Hollowmen - the sequel to Hollowland....
After six months in the quarantine, Remy finds out things are much worse than she feared. Her plans to escape come with a heavy cost, and she realizes that zombies aren't the worst of her problems.
This is a young adult novel with strong language, violence, and sexual situations. Not recommended for listeners under the age of 17.
Also listen to the first book, Hollowland.
©2011 Amanda Hocking (P)2011 Audible, Inc.
"As good as Hollowland"
I completed Hollowland and Hollowmen in a weekend of housework and errands that would have felt like a wasted weekend without them. I can see why Amanda Hocking has been described as an online phenomenon. Since listening to Hollowland I have searched for everything she has written and she is quite prolific. My wish list looks like her bibiography...and I have yet to be disappointed. I am not her target audience, it's been a long time since I could claim young adulthood but the genre is producing so many excellent books that I just can't resist. I also have a tween who loves to read (and listen!) and I like to know what she is reading and offer suggestions. Every once in awhile I find an author like Hocking and I get to feel like a superhero in my daughters eyes! Thanks to Amanda Hocking I am metaphorically wearing a giant 'S' on my shirt!
"Entertaining read but could have been better"
After having read the first book - which I thoroughly enjoyed - I was looking forward to this book. Overall I enjoyed it but it was not as interesting as the first. I also didn't believe some of the decisions the characters made when faced with challenges. They made me feel that the originally strong character that had survived by her wits had turned into an airhead. But overall, a good read that held my interest until the end.

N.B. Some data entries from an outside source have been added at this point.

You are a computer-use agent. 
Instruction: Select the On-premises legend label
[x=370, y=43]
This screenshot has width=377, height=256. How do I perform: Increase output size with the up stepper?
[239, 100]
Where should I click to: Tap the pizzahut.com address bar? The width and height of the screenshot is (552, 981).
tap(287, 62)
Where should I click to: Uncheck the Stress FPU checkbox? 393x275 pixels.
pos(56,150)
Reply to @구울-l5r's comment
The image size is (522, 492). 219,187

The ending was realistic but not what I had hoped for, which leaves room for a sequel.
Believable, entertaining, good.
Yes; to change the ending of the story and if it makes sense, to pick out and follow other characters once all loose ends are tied up with the originals.
"Entertaining great book"
This was a very good book, I particularly enjoyed the sequence between books "Hollowmen and Hollowland" the narrator was great, funny at times when she tried to imitate male voices, overall she did a great job. The book was easy to understand and follow, the story, characters and plot was great. I enjoyed this book. A final note, this book is not a typical zombie story, although there were fights for survival, it concentrated mostly in the humane area, great twist to the story.
Andy L
"I've never wanted a protaganast to die so much"

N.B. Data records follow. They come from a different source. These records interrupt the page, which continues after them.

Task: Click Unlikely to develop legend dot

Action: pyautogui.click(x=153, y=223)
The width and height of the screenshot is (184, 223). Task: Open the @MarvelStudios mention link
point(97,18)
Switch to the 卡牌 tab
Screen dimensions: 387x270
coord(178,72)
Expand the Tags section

Insecure goth teen girls. Hocking attempts to envelop the protaganast, Remey, in the obnoxious, "you go girl" feministic power embodied by the Spice Girls coupled with the dystopian morbidity of Marlyn Manson. But her motivation is completely alien to someone with a fully developed adult brain. Throughout the series, Remey forces herself to be both the martyred motherly protector, responsible for the lives of people who are too stupid to live in a world filled with zombies, and the mauradering woman warrior companion of He-Man, destroying all that is evil - complete with female lion familiar. This wouldn't necessairly be a bad combination, but Hokings depiction of Remey is that of an angsty, coprecious teen girl who simply can't decide which of her impluses to act upon. She faces a constantly repeating story arc, where she sees an obvious danger, decides not to do anything about it for the sake some sort of misplaced feminine reservedness, waits until the problem becomes an emergency, then defeats the threat through some sort of go-girl super power. My guess is that this book might appeal to insecure teen girls who are going though the adolecent process of carving out an adult identity, but the protaganast's motivations are so exagerated that I find it hard to believe that anyone would enjoy listening to a story that is best described as a grossly distorted characture of human behavior.

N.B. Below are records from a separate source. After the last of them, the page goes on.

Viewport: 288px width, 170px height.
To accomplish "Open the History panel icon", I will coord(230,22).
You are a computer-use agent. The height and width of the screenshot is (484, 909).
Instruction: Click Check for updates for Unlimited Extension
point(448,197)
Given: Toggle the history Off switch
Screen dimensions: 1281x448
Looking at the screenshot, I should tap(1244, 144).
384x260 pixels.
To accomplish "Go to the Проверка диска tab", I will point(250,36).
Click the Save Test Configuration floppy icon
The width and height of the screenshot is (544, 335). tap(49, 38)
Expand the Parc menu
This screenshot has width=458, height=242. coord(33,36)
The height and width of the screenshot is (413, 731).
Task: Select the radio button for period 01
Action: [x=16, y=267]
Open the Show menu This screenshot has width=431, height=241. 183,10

One of two things. Either the protaganast could stop her cycle of perpetual self-doubt, and just kill the people who need to be killed as soon as she recognizes the need for killing. Or, the protaganast could be ripped to pieces by zombies in the first 5 minutes because she doubted an obvious instinct she knew to be right, which is a fate she rightly deserves.
The scene where Remey is strapped to a hospital gurney and is forced to close a surgical opening in her abdomen by herself, without anesthesia. This scene was my favorite because of the unintentional irony of an exceedingly strong woman who consistently makes poor decisions. Hockings was digging so unbelieveably deep to demonstrate Remey's toughness without realizing how the main character's willingness to make self-sacrafices undermines any strength she might posess. It's of no value for a young woman to be so though when she VOLUNTEERED to undergo horrific medical expiriments out of some misplaced sense of motherlyness. Strength gudied by stupidity isn't strength, it's a protracted weakness.
Decent zombie defense fortifications.
This is the only book that I stopped listening to so that I could imagine my own ending where the main character dies in the manner that she would actually die if she found herself in the plot line of this book.
"Great Listen."
I really enjoyed this, although sad in some parts, it really is a great book. I recommend it!